With less money to give, recession-struck donors need to sharpen other philanthropic tools, writes Simon Mumme.

The core mission of strategic philanthropy is to overcome entrenched social prob­lems – so during times of economic turbulence, funders should be trying their hardest to maintain their commitments. The downturn shouldn’t stop funders from dedicating time and resources to projects they deeply care for. Rather, they should be seeing the financial crisis as an opportunity to improve their methods – from using scant resources more effi­ciently, collaborating with other donors and raising the public profile of charities – so that they can continue to support projects when money is hard to come by.

The Institute for Philanthropy in the UK provides donors with strategic tips to help them act creatively and effectively during a financial crisis in order to maintain and strengthen social projects. First, the Institute says, thorough research pre­vents funders from “reinventing the wheel” – par­ticularly during a time in which resources are being used sparingly – and can help them determine which projects are in most need in tough times.  Performing “needs assessments” within a com­munity can identify previously unknown social problems, or provide deeper insights into those already known, and help determine which projects are most in need of funding.

These studies should involve qualitative research, to reveal pockets of need not identified by statistical analyses, and add a human dimension to problems, further compelling donors to act. Ulti­mately, needs assessments should help communi­ties better understand and counteract their social problems.

The Institute provides a case study of the effec­tiveness of diligent research. In Surrey, just outside of London, a needs assessment found the apparent affluence of the county concealed pockets of depri­vation in which child poverty, poor mental health, low literacy and income were persistent problems. Since local infrastructure and services were built to suit the better-heeled majority, those in trouble were further marginalised.

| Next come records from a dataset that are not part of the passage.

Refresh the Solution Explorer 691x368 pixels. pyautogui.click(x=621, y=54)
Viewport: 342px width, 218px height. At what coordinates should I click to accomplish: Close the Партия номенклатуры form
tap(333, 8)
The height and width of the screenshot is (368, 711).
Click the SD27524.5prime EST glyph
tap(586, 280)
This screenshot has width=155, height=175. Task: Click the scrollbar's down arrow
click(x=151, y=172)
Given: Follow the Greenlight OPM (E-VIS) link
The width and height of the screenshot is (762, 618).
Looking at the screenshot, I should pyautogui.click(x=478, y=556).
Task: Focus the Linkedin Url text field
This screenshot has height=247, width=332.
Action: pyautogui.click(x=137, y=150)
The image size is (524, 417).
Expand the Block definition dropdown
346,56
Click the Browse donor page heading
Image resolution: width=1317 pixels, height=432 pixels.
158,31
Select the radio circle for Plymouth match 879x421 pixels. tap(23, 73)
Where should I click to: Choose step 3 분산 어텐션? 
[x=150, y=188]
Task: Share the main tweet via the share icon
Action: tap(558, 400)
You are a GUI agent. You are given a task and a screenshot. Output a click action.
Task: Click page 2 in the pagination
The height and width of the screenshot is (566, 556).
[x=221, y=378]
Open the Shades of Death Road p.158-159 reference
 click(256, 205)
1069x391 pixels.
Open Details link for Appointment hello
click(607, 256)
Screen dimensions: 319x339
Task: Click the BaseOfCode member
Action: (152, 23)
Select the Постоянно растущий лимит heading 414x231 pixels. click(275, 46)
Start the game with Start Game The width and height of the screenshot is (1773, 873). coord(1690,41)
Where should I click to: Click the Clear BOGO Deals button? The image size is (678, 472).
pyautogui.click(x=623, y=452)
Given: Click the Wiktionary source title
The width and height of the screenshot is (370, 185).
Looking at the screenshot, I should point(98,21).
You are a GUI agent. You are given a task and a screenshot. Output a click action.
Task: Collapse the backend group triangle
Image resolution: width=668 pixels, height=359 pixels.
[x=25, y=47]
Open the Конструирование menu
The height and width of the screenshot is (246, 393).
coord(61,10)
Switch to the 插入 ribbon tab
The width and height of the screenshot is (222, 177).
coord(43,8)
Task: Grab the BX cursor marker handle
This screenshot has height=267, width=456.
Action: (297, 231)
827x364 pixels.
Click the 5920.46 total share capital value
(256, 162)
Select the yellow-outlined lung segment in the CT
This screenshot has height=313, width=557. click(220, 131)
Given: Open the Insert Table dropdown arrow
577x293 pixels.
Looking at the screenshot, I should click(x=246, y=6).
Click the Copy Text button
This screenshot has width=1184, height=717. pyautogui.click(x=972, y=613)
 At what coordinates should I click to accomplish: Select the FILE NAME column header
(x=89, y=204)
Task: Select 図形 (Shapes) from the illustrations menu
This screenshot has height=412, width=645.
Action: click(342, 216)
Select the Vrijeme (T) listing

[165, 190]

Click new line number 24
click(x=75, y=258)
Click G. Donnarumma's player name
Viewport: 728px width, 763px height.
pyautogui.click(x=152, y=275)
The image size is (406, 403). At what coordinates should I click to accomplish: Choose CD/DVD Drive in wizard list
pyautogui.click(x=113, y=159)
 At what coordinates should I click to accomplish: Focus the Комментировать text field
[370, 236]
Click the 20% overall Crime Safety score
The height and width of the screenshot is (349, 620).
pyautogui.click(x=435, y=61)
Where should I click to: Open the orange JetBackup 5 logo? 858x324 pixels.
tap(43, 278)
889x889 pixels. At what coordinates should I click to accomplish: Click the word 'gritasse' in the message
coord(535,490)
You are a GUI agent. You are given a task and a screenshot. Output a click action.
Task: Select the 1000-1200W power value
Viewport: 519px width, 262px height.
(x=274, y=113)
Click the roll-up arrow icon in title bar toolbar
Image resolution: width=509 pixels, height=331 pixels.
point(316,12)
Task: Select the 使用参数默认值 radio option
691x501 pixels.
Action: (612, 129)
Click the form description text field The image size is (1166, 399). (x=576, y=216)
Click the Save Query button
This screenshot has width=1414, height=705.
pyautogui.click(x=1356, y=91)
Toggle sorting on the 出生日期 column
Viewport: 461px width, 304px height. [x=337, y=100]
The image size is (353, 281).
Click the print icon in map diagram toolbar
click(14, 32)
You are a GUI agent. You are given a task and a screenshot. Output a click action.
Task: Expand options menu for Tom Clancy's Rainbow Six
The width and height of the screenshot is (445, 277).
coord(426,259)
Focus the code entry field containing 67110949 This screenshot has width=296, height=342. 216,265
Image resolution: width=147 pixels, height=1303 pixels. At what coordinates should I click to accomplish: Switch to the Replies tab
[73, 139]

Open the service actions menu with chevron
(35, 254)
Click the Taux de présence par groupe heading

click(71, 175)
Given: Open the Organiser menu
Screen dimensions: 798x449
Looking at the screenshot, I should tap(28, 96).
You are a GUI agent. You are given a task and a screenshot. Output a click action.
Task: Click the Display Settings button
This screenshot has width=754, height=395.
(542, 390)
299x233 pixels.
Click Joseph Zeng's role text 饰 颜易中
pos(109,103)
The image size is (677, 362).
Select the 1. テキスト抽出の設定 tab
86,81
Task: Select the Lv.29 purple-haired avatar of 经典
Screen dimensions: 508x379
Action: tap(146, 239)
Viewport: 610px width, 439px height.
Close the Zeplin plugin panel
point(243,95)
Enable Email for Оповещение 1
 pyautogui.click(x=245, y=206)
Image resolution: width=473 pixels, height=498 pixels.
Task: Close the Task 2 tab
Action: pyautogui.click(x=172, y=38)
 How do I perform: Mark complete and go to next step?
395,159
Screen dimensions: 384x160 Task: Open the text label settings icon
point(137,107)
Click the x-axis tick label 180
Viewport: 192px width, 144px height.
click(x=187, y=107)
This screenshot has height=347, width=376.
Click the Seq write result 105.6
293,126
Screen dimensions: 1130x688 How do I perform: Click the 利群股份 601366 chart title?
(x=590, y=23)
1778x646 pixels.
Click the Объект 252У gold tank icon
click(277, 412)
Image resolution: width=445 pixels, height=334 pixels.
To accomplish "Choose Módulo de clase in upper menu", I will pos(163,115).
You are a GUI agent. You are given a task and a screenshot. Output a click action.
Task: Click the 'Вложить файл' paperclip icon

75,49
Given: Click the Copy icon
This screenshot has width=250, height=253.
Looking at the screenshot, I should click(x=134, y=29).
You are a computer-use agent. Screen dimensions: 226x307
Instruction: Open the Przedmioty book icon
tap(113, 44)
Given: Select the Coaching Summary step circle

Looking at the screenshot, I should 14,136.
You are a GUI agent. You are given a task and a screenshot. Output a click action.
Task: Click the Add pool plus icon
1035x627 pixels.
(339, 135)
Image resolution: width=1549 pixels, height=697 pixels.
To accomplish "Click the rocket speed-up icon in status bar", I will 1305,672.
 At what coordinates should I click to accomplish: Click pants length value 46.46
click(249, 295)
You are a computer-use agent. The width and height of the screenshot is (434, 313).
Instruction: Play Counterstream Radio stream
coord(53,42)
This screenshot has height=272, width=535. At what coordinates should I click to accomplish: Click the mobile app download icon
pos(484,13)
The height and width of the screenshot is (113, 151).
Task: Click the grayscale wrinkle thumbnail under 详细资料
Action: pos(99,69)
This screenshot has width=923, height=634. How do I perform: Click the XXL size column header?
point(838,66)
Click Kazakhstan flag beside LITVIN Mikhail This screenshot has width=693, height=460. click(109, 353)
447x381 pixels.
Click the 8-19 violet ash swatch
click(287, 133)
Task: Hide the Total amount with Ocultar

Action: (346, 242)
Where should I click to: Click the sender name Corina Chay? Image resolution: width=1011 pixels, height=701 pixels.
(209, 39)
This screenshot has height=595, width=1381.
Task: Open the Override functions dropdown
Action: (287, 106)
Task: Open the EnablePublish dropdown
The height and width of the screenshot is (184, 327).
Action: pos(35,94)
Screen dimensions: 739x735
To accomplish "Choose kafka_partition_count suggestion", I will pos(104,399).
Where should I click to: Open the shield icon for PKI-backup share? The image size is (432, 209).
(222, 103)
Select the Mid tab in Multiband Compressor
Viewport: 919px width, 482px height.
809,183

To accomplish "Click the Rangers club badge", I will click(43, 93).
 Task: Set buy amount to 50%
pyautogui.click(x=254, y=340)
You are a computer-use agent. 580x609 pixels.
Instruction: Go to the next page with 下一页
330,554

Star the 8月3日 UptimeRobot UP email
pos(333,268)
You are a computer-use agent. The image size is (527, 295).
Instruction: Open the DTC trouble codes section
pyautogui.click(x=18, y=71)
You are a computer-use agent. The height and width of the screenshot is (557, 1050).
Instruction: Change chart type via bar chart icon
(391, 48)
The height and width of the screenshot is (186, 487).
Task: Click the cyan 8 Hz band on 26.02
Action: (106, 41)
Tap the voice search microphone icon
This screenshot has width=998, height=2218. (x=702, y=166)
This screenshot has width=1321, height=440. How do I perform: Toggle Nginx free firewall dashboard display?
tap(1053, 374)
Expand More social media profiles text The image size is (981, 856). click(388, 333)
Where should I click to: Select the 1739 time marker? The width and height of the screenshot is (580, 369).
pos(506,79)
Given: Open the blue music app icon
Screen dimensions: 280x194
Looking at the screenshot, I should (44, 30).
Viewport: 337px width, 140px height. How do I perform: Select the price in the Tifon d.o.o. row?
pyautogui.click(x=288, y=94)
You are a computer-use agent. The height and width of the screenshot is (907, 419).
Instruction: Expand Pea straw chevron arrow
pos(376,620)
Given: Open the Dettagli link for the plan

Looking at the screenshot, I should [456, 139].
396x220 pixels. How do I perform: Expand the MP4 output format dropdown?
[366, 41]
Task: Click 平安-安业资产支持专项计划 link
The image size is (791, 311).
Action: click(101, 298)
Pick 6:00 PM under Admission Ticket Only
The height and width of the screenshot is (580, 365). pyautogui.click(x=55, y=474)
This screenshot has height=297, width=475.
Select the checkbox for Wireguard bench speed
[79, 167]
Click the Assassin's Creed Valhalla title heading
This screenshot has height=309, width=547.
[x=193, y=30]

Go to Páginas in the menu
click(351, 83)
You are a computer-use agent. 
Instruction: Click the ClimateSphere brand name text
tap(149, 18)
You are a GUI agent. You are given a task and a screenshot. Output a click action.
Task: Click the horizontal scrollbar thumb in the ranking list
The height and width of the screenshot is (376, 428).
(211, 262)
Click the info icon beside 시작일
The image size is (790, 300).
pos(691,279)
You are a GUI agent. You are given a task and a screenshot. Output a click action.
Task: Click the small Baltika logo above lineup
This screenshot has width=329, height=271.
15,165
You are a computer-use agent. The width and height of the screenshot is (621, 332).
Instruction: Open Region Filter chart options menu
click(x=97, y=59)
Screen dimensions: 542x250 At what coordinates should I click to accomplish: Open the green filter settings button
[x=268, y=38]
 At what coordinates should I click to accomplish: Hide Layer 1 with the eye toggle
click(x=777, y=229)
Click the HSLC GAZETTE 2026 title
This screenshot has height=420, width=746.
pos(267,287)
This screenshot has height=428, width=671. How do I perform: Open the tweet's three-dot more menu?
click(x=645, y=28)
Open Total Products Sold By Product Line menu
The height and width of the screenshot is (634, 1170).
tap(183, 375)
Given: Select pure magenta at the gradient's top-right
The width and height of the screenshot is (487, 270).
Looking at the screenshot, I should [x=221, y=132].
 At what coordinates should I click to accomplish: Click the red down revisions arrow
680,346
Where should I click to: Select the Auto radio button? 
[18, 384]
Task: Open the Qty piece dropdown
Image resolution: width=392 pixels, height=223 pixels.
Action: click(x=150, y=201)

These findings helped local donors define their priorities and develop ef­fective funding strategies. When funders face a cash shortfall, they should consider collaborating with other donors to pool limited resources and bring more experience to the table – but they must decide on a project of mutual interest, as well as a funding strategy to alleviate it. Once a collaborative effort is underway, it can generate enough momentum to keep donors active in periods of economic stress.

And if funders can’t find a suitable funding collaborative, they should set one up. With limited financial firepower, donors should carefully evaluate which projects are effective and ensure that those commitments are met.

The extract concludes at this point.